─── Source passage ───
Chicago Tribune

Give your teeth the 2-minute drill – or the other kind

Julie Deardorff

May 15, 2005

First, it was our grimy hands that needed more attention. So health experts suggested singing a 20-secomd ditty like “Happy Birthday” to get people to lather up for longer periods.

Now it’s the teeth that need more quality time. Most dentists say the important issue is not whether you use a cheap manual toothbrush or an expensive one that rotates, oscillates and vibrates, It’s how long – and how thoroughly – you massage your pearly whites.

For most people, the teeth cleaning ritual that dates to ancient Babylonia takes about one minute: 30 seconds on the top teeth and 30 seconds on the bottom. Parents spend about 14 frustrating seconds trying to force their squirming children to brush, said Dr. Cindy Flanagan, a spokesperson for the Academy of General Dentistry.

But the rule of thumb these days, according to the Academy, is that it’s best to brush for a whopping two minutes, about the time it took Giacomo to win this year’s Kentucky Derby.

Two minutes is nothing when you are watching a horse race. But when you’ve got your toddler in a headlock, it’s an eternity.

Oral hygiene companies, which love statistics like “two minutes,” have rushed to the rescue. Both electric and manual toothbrushes now come equipped with two-minute timers that can challenge the most competitive brusher and lay a guilt tip on the cheaters.

Some, like the OraWave Musical 2-minute Twinspin toothbrush ($6.99), rewards brushers by playing a song after two minutes. The Panasonic Techno Toothbrush ($99.99), which uses sonic vibrations to clean teeth, stops briefly after two minutes of use, whether you’re done or not. The company Inventive Parent has created a tooth-shaped Twooth Timer ($9.95) that rings after two minutes.

And this fall, the toy company Hasbro plans to unveil Tooth Tunes (under $10), a high tech toothbrush that can transmit a two-minute rendition of “Do You Believe in Magic” through the front teeth to the jawbone and directly into the inner ear.

Being a low-tech kind of gal, I decided to try the Intelligent Toothbrush by Radius, a $5.95 manual toothbrush that obediently beeps every 30 seconds to remind you to move to a different part of the mouth. The sound is so soft that if the water is running, you can’t hear it, but that’s intentional, said designer Kevin Foley, president of Radius. Leaving the water on makes you rush.

After two minutes, the Intelligent Toothbrush beeps and flashes twice in approval. It’s designed for 180 uses, or 90 days, which is when dentists recommend changing the bristles, another often-overlooked aspect of oral hygiene.
─── Records supplied ───
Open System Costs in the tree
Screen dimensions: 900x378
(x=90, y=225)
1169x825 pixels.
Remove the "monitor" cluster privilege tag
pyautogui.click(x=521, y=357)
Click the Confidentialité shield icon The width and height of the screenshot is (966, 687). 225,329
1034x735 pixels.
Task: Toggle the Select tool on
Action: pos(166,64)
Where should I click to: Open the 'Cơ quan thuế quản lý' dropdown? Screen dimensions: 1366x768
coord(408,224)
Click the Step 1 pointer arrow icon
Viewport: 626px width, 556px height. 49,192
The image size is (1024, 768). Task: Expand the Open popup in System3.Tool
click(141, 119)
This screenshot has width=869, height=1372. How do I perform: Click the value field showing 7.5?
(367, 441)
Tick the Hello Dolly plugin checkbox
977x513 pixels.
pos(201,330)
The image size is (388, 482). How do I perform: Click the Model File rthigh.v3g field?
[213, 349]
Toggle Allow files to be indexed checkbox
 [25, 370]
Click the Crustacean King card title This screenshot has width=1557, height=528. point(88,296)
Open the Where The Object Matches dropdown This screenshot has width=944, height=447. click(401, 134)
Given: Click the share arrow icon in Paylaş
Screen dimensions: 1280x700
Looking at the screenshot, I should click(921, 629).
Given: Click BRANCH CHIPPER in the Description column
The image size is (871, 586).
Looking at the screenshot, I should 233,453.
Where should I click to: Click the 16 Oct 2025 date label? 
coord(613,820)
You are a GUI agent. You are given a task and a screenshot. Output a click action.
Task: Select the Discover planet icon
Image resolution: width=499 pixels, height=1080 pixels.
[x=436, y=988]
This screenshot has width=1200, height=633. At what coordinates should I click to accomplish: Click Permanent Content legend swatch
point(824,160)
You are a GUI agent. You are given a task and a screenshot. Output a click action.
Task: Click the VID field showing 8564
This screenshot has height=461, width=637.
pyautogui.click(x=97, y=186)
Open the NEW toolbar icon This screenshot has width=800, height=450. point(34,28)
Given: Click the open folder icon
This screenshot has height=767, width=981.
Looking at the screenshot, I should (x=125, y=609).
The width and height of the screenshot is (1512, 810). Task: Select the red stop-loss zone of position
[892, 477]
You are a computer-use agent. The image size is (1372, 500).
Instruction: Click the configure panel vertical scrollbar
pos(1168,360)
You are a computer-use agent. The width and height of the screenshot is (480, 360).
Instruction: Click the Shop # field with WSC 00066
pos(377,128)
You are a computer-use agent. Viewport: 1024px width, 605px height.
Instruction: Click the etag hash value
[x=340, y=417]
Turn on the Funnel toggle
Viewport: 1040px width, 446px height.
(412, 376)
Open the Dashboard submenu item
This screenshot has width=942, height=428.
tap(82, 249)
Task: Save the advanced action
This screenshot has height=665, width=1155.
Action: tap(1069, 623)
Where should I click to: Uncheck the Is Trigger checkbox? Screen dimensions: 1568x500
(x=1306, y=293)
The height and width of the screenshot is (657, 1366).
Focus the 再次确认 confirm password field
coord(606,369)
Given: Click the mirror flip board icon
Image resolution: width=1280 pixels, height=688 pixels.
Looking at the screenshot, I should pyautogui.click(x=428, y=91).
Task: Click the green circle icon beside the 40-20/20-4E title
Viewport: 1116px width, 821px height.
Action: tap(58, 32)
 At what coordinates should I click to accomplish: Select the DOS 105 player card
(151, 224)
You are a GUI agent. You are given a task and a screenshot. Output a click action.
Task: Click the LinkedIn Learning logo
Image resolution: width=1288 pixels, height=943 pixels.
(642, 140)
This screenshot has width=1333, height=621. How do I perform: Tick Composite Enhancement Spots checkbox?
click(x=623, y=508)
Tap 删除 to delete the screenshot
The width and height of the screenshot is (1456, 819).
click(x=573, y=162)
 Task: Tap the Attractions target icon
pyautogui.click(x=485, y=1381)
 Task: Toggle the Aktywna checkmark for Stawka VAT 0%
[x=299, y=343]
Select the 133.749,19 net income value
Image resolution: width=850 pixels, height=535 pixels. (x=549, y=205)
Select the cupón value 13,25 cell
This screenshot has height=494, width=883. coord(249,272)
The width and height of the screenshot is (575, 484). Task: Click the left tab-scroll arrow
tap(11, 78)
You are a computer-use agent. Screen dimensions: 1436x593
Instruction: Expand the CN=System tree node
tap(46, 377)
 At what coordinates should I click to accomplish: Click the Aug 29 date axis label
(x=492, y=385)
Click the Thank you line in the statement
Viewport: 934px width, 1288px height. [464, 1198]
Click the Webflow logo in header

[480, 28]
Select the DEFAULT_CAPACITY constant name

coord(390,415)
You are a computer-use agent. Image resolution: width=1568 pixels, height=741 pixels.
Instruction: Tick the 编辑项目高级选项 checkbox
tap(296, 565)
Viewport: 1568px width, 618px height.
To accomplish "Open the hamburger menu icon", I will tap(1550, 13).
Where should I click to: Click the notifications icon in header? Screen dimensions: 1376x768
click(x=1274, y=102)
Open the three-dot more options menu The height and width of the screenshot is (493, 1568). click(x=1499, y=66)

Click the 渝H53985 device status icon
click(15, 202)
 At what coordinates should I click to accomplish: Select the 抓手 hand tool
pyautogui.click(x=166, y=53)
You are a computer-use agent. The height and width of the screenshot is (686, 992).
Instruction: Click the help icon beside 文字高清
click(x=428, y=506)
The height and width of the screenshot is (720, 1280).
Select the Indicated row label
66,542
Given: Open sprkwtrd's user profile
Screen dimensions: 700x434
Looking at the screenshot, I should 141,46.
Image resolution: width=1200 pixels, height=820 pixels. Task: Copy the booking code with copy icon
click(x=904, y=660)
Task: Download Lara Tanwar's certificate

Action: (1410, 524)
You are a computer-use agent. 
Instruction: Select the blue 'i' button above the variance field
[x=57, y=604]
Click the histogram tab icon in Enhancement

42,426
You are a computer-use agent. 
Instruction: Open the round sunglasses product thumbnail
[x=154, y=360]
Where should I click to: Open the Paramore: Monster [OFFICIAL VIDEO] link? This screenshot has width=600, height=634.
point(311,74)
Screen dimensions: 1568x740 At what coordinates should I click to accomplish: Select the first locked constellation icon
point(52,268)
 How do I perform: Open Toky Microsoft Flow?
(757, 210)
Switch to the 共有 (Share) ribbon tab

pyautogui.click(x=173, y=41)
───
■ **Parts of the exercise**
• 1. Reproduce the part of the toothbrushing article that starts with "Julie Deardorff" and runs through "of General Dentistry.".
• 2. Continue the article on two-minute toothbrushing from the point where it stops.

■ **Results for the exercise**
• 1.
Julie Deardorff

May 15, 2005

First, it was our grimy hands that needed more attention. So health experts suggested singing a 20-secomd ditty like “Happy Birthday” to get people to lather up for longer periods.

Now it’s the teeth that need more quality time. Most dentists say the important issue is not whether you use a cheap manual toothbrush or an expensive one that rotates, oscillates and vibrates, It’s how long – and how thoroughly – you massage your pearly whites.

For most people, the teeth cleaning ritual that dates to ancient Babylonia takes about one minute: 30 seconds on the top teeth and 30 seconds on the bottom. Parents spend about 14 frustrating seconds trying to force their squirming children to brush, said Dr. Cindy Flanagan, a spokesperson for the Academy of General Dentistry.

• 2.
The first time I used it, I couldn’t believe how long 30 seconds really was. After a minute, I was done. But I didn’t want to quit before the brush gave me permission, so I refreshed everything, including my tongue. And then I refreshed everything a third time.

Finally, after what felt like 10 minutes, I heard the double beep. Hurrah! A tiny feeling of accomplishment washed over me.

Perhaps I’m a bit too goal oriented, but I was instantly hooked on the challenge. Now, thanks to the timer, I’ve doubled the time I spend brushing my teeth, one of the simplest ways to preserve your health in general.

Most people know regular brushing and flossing help prevent cavities, gum disease and bad breath. But there is a growing awareness of the connection between the health of your mouth and the health of your body. Studies have linked gum disease with heart disease. Oral bacteria also has been associated with stroke, diabetes and the birth of pre-term, low-birth-weight babies, according to the American Dental Association.

Timers, of course, aren’t necessary, especially when they’re attached to a $160 battery operated toothbrushes. Take a regular $2.50 manual toothbrush and brush for the duration of a song on the radio. Brush for the length of several television commercials.

Spend the two minutes clenching your buttocks, an idea Kathie Lee Gifford perkily demonstrated years ago when she was still with Regis. Do pelvic floor exercises called Kegels.

Or try what stress-management expert Kathleen Hall, founder of Alter Your Life, uses with her impatient, frazzled clients: guided imagery for mindful tooth brushing.

Here’s what she tells people: “As you begin to brush your teeth, express gratitude for your teeth and what a gift they are to you. Your teeth are the gift of your smile. Your teeth have chewed up your food your entire life. Be grateful for your mouth.”